**Brief:** Can you output the lines below word for word, with no changes?

[Target location lines]
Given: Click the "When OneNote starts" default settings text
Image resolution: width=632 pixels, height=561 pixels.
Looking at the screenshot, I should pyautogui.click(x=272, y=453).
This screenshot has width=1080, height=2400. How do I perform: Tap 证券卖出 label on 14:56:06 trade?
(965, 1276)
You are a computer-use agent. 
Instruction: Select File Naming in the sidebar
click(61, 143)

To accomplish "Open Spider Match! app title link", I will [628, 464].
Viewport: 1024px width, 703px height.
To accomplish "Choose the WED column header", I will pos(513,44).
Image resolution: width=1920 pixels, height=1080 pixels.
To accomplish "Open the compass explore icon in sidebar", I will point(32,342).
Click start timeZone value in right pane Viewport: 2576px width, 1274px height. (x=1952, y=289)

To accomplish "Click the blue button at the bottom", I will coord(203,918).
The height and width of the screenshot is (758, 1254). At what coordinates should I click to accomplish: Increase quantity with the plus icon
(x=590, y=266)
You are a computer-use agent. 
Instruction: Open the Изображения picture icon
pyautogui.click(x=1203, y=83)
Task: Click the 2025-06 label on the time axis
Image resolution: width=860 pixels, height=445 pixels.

**Answer to this exercise:**
Given: Click the "When OneNote starts" default settings text
Image resolution: width=632 pixels, height=561 pixels.
Looking at the screenshot, I should pyautogui.click(x=272, y=453).
This screenshot has width=1080, height=2400. How do I perform: Tap 证券卖出 label on 14:56:06 trade?
(965, 1276)
You are a computer-use agent. 
Instruction: Select File Naming in the sidebar
click(61, 143)

To accomplish "Open Spider Match! app title link", I will [628, 464].
Viewport: 1024px width, 703px height.
To accomplish "Choose the WED column header", I will pos(513,44).
Image resolution: width=1920 pixels, height=1080 pixels.
To accomplish "Open the compass explore icon in sidebar", I will point(32,342).
Click start timeZone value in right pane Viewport: 2576px width, 1274px height. (x=1952, y=289)

To accomplish "Click the blue button at the bottom", I will coord(203,918).
The height and width of the screenshot is (758, 1254). At what coordinates should I click to accomplish: Increase quantity with the plus icon
(x=590, y=266)
You are a computer-use agent. 
Instruction: Open the Изображения picture icon
pyautogui.click(x=1203, y=83)
Task: Click the 2025-06 label on the time axis
Image resolution: width=860 pixels, height=445 pixels.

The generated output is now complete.